# Task
Transcribe the entries below word for word, beginning at the line with "Open the 检查 step tab" and stopping after the line with "You are a computer-use"; drop all pictures.

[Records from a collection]
---+---

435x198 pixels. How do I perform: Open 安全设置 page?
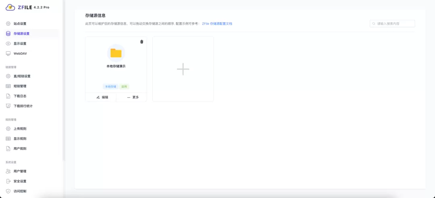(x=20, y=181)
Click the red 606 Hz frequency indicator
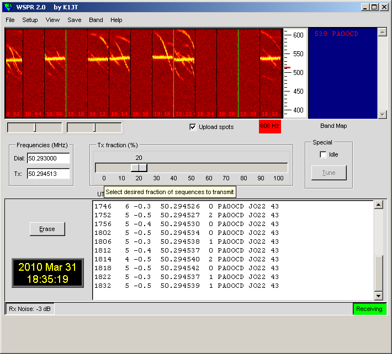This screenshot has height=354, width=392. click(270, 126)
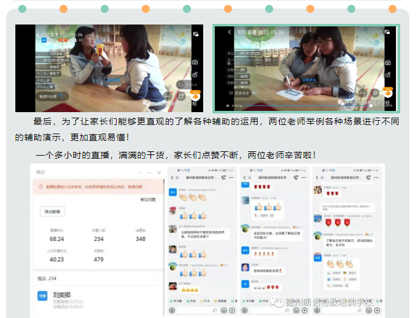Click the back arrow in the first chat screen

173,178
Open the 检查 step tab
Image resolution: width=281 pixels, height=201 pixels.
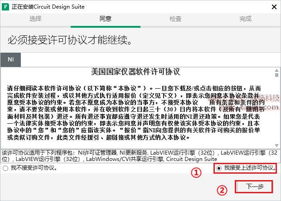175,19
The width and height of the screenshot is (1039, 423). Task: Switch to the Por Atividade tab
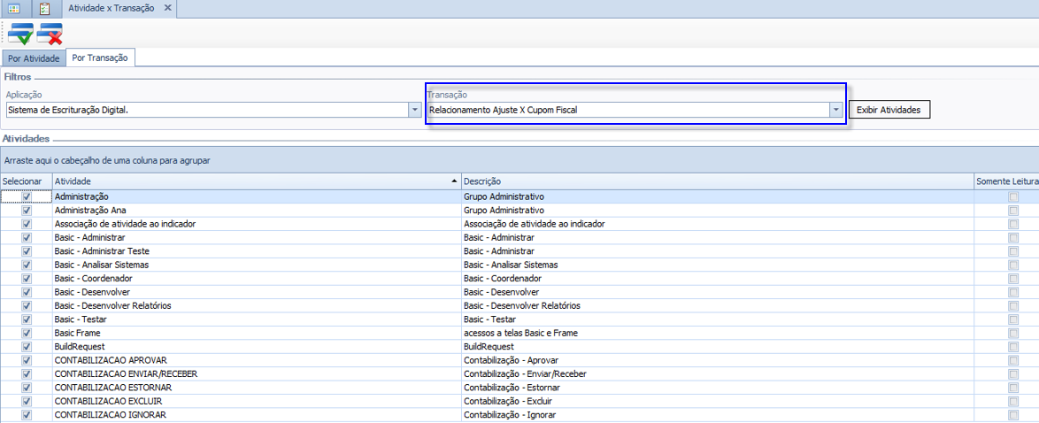[x=34, y=58]
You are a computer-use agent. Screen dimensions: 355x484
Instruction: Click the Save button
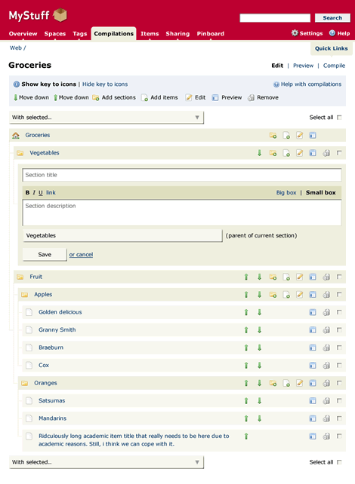45,255
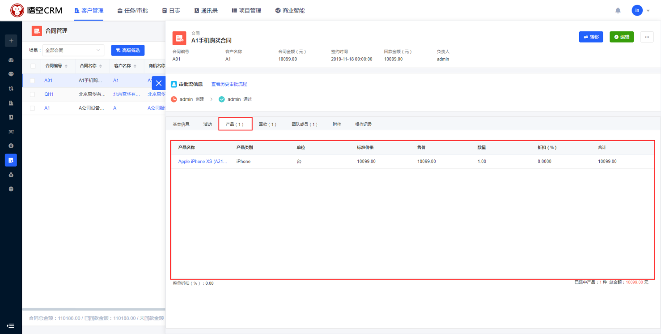
Task: Tick the checkbox for contract A01
Action: 32,81
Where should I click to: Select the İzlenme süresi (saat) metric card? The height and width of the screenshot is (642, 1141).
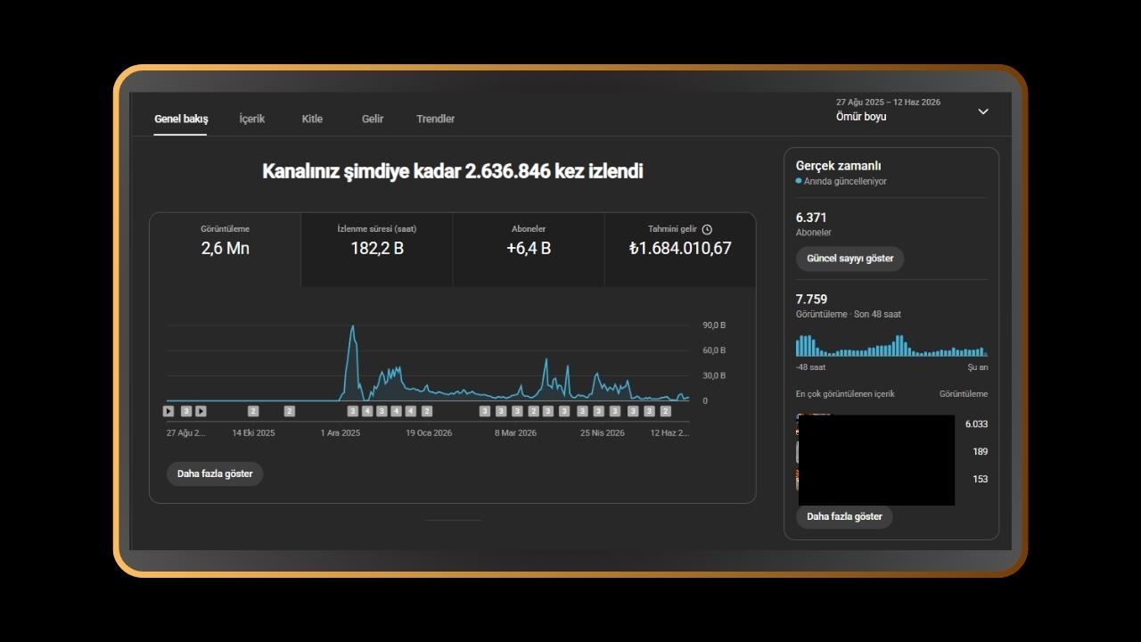pos(377,250)
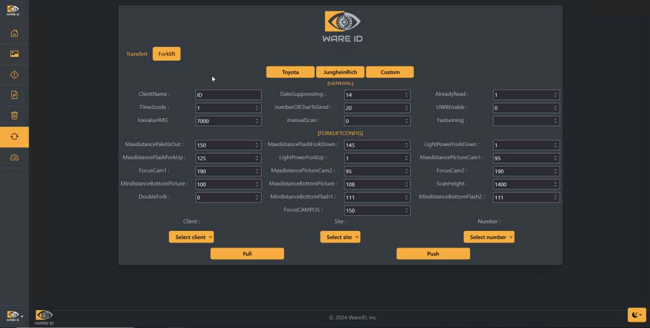Click the trash bin sidebar icon
Screen dimensions: 650x328
click(14, 116)
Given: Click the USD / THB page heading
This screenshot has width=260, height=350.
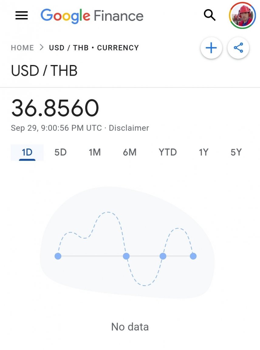Looking at the screenshot, I should tap(44, 71).
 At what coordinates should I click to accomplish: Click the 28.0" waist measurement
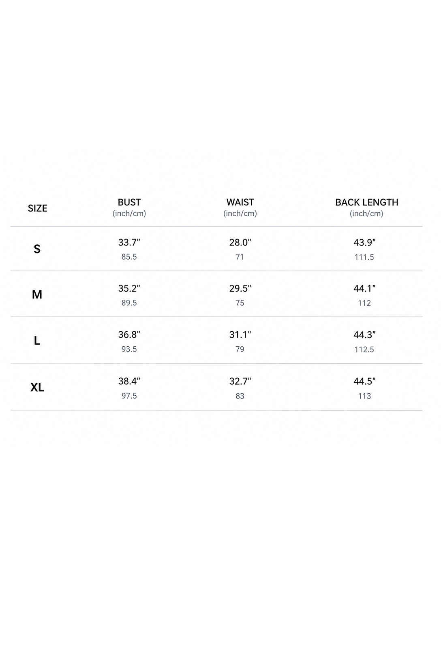pyautogui.click(x=240, y=242)
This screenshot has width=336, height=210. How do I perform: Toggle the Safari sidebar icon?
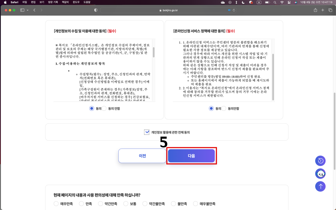click(22, 10)
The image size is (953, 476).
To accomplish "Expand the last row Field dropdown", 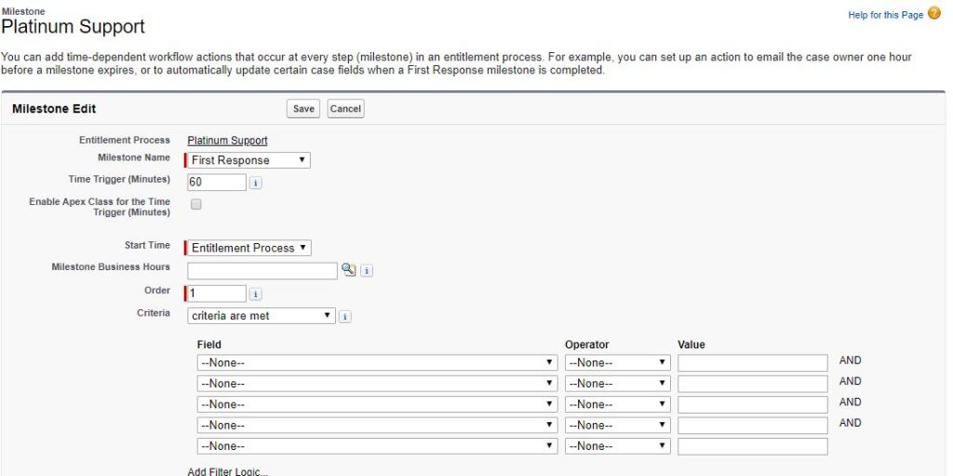I will pyautogui.click(x=377, y=446).
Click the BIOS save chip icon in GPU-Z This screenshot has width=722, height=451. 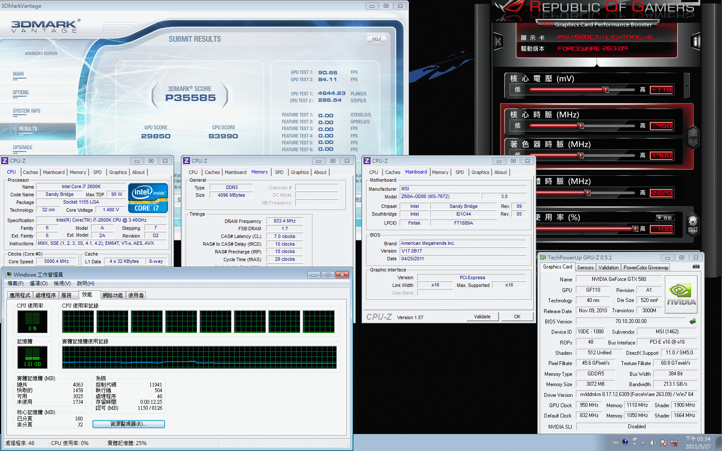coord(692,321)
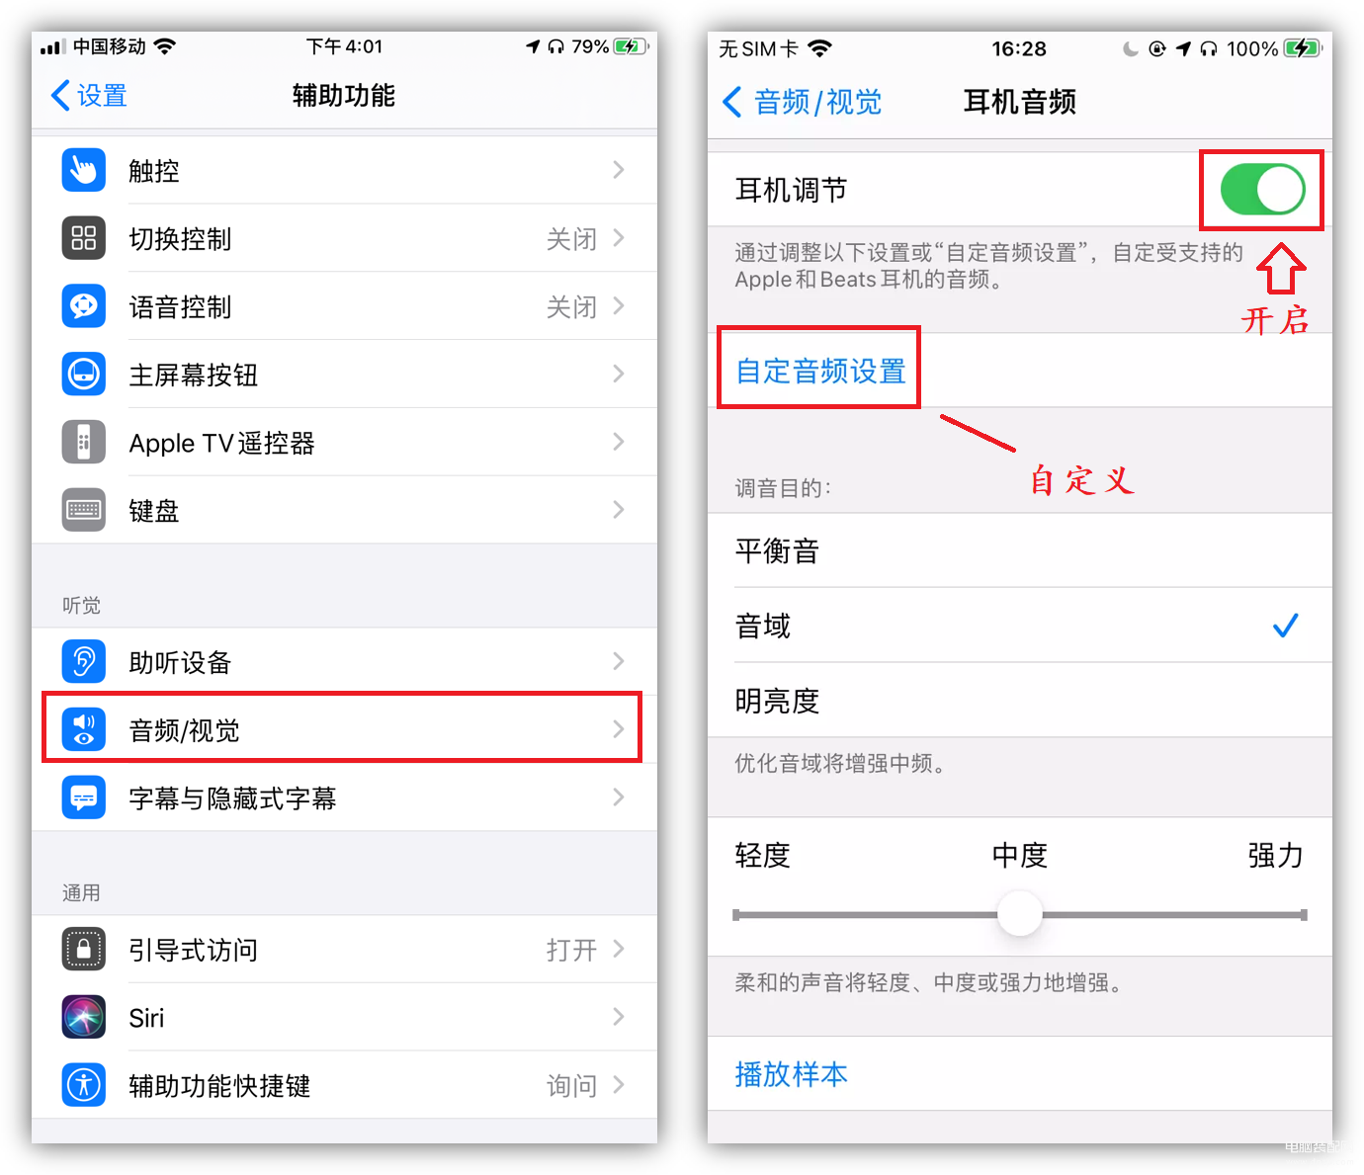
Task: Select the 音域 option row
Action: click(x=1020, y=626)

---+---

# Result below
Open the 检查 step tab
Image resolution: width=281 pixels, height=201 pixels.
175,19
The width and height of the screenshot is (1039, 423). Task: Switch to the Por Atividade tab
[x=34, y=58]
You are a computer-use agent. Screen dimensions: 355x484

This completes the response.